<<<<

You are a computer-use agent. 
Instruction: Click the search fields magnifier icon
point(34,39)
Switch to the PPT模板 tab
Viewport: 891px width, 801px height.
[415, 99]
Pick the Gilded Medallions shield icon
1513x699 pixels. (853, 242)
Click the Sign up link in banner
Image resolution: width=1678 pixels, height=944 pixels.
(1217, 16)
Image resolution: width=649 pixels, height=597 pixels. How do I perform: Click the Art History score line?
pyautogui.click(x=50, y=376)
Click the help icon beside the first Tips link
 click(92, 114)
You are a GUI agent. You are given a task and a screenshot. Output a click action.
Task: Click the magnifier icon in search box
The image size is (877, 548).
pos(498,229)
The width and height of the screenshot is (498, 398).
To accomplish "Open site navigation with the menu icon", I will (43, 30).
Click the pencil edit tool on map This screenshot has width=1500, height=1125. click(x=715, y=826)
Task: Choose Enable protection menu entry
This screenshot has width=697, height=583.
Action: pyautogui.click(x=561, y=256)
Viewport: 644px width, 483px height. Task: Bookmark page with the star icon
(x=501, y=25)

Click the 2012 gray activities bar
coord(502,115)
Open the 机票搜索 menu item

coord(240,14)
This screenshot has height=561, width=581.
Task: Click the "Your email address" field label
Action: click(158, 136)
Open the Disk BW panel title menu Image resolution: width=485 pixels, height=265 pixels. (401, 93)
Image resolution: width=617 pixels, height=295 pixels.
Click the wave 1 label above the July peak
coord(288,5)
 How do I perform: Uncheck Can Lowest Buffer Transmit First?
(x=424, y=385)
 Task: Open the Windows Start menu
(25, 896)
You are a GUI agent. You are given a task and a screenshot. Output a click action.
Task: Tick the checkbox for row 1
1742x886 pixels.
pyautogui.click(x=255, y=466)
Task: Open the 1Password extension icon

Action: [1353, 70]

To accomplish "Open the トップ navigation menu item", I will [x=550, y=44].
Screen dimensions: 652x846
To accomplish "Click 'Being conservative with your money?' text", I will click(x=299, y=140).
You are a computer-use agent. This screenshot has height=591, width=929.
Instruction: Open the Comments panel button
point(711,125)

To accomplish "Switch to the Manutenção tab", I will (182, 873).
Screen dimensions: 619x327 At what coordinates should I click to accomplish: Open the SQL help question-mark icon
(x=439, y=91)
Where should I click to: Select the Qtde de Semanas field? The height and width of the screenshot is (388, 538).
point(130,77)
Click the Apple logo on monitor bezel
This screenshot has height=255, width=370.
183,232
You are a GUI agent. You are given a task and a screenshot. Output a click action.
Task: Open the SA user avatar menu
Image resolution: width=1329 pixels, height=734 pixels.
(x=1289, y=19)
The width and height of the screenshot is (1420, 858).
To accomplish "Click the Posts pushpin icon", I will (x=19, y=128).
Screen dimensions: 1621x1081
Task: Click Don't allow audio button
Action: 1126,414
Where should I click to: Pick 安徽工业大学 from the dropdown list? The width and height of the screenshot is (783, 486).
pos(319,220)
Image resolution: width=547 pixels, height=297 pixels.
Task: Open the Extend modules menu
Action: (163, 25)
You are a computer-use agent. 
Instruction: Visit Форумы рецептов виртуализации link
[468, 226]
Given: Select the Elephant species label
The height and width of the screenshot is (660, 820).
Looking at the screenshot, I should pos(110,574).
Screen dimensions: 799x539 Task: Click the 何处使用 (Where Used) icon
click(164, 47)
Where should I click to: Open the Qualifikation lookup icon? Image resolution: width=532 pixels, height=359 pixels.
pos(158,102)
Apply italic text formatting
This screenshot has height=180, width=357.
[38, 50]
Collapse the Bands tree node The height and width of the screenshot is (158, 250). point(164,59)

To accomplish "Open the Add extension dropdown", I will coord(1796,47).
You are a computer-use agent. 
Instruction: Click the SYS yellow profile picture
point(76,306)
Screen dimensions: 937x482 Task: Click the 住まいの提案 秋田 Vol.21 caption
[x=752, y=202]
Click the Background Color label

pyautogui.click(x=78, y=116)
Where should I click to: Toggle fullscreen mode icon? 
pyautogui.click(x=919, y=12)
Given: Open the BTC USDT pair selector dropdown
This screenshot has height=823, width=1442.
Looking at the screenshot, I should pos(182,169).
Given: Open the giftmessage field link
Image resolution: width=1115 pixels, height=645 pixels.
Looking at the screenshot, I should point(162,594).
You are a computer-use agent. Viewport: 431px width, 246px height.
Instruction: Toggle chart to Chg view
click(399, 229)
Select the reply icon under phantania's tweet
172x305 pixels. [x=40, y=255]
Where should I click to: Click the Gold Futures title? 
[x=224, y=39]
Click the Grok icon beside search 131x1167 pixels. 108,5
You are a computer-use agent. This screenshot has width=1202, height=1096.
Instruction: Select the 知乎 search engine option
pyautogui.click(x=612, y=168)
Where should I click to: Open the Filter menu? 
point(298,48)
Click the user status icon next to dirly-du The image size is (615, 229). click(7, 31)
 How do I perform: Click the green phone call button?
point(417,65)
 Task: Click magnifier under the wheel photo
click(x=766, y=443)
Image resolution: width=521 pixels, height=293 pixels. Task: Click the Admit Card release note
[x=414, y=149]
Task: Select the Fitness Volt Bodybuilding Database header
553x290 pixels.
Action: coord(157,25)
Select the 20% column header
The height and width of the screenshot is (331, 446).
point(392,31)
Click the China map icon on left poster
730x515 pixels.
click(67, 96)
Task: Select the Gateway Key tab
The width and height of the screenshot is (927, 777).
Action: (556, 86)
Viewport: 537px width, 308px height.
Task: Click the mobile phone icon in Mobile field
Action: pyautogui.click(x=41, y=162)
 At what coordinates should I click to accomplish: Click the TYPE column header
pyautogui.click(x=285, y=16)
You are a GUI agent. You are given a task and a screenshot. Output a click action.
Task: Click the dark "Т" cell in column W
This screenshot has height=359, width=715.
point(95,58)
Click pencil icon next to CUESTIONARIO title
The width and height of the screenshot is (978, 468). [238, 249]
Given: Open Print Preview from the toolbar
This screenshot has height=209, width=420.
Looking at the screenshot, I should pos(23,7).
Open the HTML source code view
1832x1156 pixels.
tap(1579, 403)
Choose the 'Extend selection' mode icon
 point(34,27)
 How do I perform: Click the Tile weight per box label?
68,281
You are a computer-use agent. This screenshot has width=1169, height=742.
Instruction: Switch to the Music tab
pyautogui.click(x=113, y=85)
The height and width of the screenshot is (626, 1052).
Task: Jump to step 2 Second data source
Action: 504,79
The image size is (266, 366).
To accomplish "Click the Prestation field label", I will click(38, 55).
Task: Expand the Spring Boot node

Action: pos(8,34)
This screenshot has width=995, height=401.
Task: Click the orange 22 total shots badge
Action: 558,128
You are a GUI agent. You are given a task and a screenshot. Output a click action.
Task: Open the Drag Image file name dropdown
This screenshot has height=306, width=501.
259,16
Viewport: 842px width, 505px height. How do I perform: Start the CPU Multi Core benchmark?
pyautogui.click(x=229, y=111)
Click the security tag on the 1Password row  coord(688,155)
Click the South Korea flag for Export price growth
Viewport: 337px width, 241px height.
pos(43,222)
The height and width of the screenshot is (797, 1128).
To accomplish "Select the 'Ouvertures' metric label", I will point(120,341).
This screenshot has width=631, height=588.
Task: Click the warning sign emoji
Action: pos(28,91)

>>>>

*WORK REQUIRED:* Please convert the rows above into a JSON array of strings, one string per line, leaving out any blank lines.

*EXPECTED ANSWER:*
[
  "You are a computer-use agent. ",
  "Instruction: Click the search fields magnifier icon",
  "point(34,39)",
  "Switch to the PPT模板 tab",
  "Viewport: 891px width, 801px height.",
  "[415, 99]",
  "Pick the Gilded Medallions shield icon",
  "1513x699 pixels. (853, 242)",
  "Click the Sign up link in banner",
  "Image resolution: width=1678 pixels, height=944 pixels.",
  "(1217, 16)",
  "Image resolution: width=649 pixels, height=597 pixels. How do I perform: Click the Art History score line?",
  "pyautogui.click(x=50, y=376)",
  "Click the help icon beside the first Tips link",
  " click(92, 114)",
  "You are a GUI agent. You are given a task and a screenshot. Output a click action.",
  "Task: Click the magnifier icon in search box",
  "The image size is (877, 548).",
  "pos(498,229)",
  "The width and height of the screenshot is (498, 398).",
  "To accomplish \"Open site navigation with the menu icon\", I will (43, 30).",
  "Click the pencil edit tool on map This screenshot has width=1500, height=1125. click(x=715, y=826)",
  "Task: Choose Enable protection menu entry",
  "This screenshot has width=697, height=583.",
  "Action: pyautogui.click(x=561, y=256)",
  "Viewport: 644px width, 483px height. Task: Bookmark page with the star icon",
  "(x=501, y=25)",
  "Click the 2012 gray activities bar",
  "coord(502,115)",
  "Open the 机票搜索 menu item",
  "coord(240,14)",
  "This screenshot has height=561, width=581.",
  "Task: Click the \"Your email address\" field label",
  "Action: click(158, 136)",
  "Open the Disk BW panel title menu Image resolution: width=485 pixels, height=265 pixels. (401, 93)",
  "Image resolution: width=617 pixels, height=295 pixels.",
  "Click the wave 1 label above the July peak",
  "coord(288,5)",
  " How do I perform: Uncheck Can Lowest Buffer Transmit First?",
  "(x=424, y=385)",
  " Task: Open the Windows Start menu",
  "(25, 896)",
  "You are a GUI agent. You are given a task and a screenshot. Output a click action.",
  "Task: Tick the checkbox for row 1",
  "1742x886 pixels.",
  "pyautogui.click(x=255, y=466)",
  "Task: Open the 1Password extension icon",
  "Action: [1353, 70]",
  "To accomplish \"Open the トップ navigation menu item\", I will [x=550, y=44].",
  "Screen dimensions: 652x846",
  "To accomplish \"Click 'Being conservative with your money?' text\", I will click(x=299, y=140).",
  "You are a computer-use agent. This screenshot has height=591, width=929.",
  "Instruction: Open the Comments panel button",
  "point(711,125)",
  "To accomplish \"Switch to the Manutenção tab\", I will (182, 873).",
  "Screen dimensions: 619x327 At what coordinates should I click to accomplish: Open the SQL help question-mark icon",
  "(x=439, y=91)",
  "Where should I click to: Select the Qtde de Semanas field? The height and width of the screenshot is (388, 538).",
  "point(130,77)",
  "Click the Apple logo on monitor bezel",
  "This screenshot has height=255, width=370.",
  "183,232",
  "You are a GUI agent. You are given a task and a screenshot. Output a click action.",
  "Task: Open the SA user avatar menu",
  "Image resolution: width=1329 pixels, height=734 pixels.",
  "(x=1289, y=19)",
  "The width and height of the screenshot is (1420, 858).",
  "To accomplish \"Click the Posts pushpin icon\", I will (x=19, y=128).",
  "Screen dimensions: 1621x1081",
  "Task: Click Don't allow audio button",
  "Action: 1126,414",
  "Where should I click to: Pick 安徽工业大学 from the dropdown list? The width and height of the screenshot is (783, 486).",
  "pos(319,220)",
  "Image resolution: width=547 pixels, height=297 pixels.",
  "Task: Open the Extend modules menu",
  "Action: (163, 25)",
  "You are a computer-use agent. ",
  "Instruction: Visit Форумы рецептов виртуализации link",
  "[468, 226]",
  "Given: Select the Elephant species label",
  "The height and width of the screenshot is (660, 820).",
  "Looking at the screenshot, I should pos(110,574).",
  "Screen dimensions: 799x539 Task: Click the 何处使用 (Where Used) icon",
  "click(164, 47)",
  "Where should I click to: Open the Qualifikation lookup icon? Image resolution: width=532 pixels, height=359 pixels.",
  "pos(158,102)",
  "Apply italic text formatting",
  "This screenshot has height=180, width=357.",
  "[38, 50]",
  "Collapse the Bands tree node The height and width of the screenshot is (158, 250). point(164,59)",
  "To accomplish \"Open the Add extension dropdown\", I will coord(1796,47).",
  "You are a computer-use agent. ",
  "Instruction: Click the SYS yellow profile picture",
  "point(76,306)",
  "Screen dimensions: 937x482 Task: Click the 住まいの提案 秋田 Vol.21 caption",
  "[x=752, y=202]",
  "Click the Background Color label",
  "pyautogui.click(x=78, y=116)",
  "Where should I click to: Toggle fullscreen mode icon? ",
  "pyautogui.click(x=919, y=12)",
  "Given: Open the BTC USDT pair selector dropdown",
  "This screenshot has height=823, width=1442.",
  "Looking at the screenshot, I should pos(182,169).",
  "Given: Open the giftmessage field link",
  "Image resolution: width=1115 pixels, height=645 pixels.",
  "Looking at the screenshot, I should point(162,594).",
  "You are a computer-use agent. Viewport: 431px width, 246px height.",
  "Instruction: Toggle chart to Chg view",
  "click(399, 229)",
  "Select the reply icon under phantania's tweet",
  "172x305 pixels. [x=40, y=255]",
  "Where should I click to: Click the Gold Futures title? ",
  "[x=224, y=39]",
  "Click the Grok icon beside search 131x1167 pixels. 108,5",
  "You are a computer-use agent. This screenshot has width=1202, height=1096.",
  "Instruction: Select the 知乎 search engine option",
  "pyautogui.click(x=612, y=168)",
  "Where should I click to: Open the Filter menu? ",
  "point(298,48)",
  "Click the user status icon next to dirly-du The image size is (615, 229). click(7, 31)",
  " How do I perform: Click the green phone call button?",
  "point(417,65)",
  " Task: Click magnifier under the wheel photo",
  "click(x=766, y=443)",
  "Image resolution: width=521 pixels, height=293 pixels. Task: Click the Admit Card release note",
  "[x=414, y=149]",
  "Task: Select the Fitness Volt Bodybuilding Database header",
  "553x290 pixels.",
  "Action: coord(157,25)",
  "Select the 20% column header",
  "The height and width of the screenshot is (331, 446).",
  "point(392,31)",
  "Click the China map icon on left poster",
  "730x515 pixels.",
  "click(67, 96)",
  "Task: Select the Gateway Key tab",
  "The width and height of the screenshot is (927, 777).",
  "Action: (556, 86)",
  "Viewport: 537px width, 308px height.",
  "Task: Click the mobile phone icon in Mobile field",
  "Action: pyautogui.click(x=41, y=162)",
  " At what coordinates should I click to accomplish: Click the TYPE column header",
  "pyautogui.click(x=285, y=16)",
  "You are a GUI agent. You are given a task and a screenshot. Output a click action.",
  "Task: Click the dark \"Т\" cell in column W",
  "This screenshot has height=359, width=715.",
  "point(95,58)",
  "Click pencil icon next to CUESTIONARIO title",
  "The width and height of the screenshot is (978, 468). [238, 249]",
  "Given: Open Print Preview from the toolbar",
  "This screenshot has height=209, width=420.",
  "Looking at the screenshot, I should pos(23,7).",
  "Open the HTML source code view",
  "1832x1156 pixels.",
  "tap(1579, 403)",
  "Choose the 'Extend selection' mode icon",
  " point(34,27)",
  " How do I perform: Click the Tile weight per box label?",
  "68,281",
  "You are a computer-use agent. This screenshot has width=1169, height=742.",
  "Instruction: Switch to the Music tab",
  "pyautogui.click(x=113, y=85)",
  "The height and width of the screenshot is (626, 1052).",
  "Task: Jump to step 2 Second data source",
  "Action: 504,79",
  "The image size is (266, 366).",
  "To accomplish \"Click the Prestation field label\", I will click(38, 55).",
  "Task: Expand the Spring Boot node",
  "Action: pos(8,34)",
  "This screenshot has width=995, height=401.",
  "Task: Click the orange 22 total shots badge",
  "Action: 558,128",
  "You are a GUI agent. You are given a task and a screenshot. Output a click action.",
  "Task: Open the Drag Image file name dropdown",
  "This screenshot has height=306, width=501.",
  "259,16",
  "Viewport: 842px width, 505px height. How do I perform: Start the CPU Multi Core benchmark?",
  "pyautogui.click(x=229, y=111)",
  "Click the security tag on the 1Password row  coord(688,155)",
  "Click the South Korea flag for Export price growth",
  "Viewport: 337px width, 241px height.",
  "pos(43,222)",
  "The height and width of the screenshot is (797, 1128).",
  "To accomplish \"Select the 'Ouvertures' metric label\", I will point(120,341).",
  "This screenshot has width=631, height=588.",
  "Task: Click the warning sign emoji",
  "Action: pos(28,91)"
]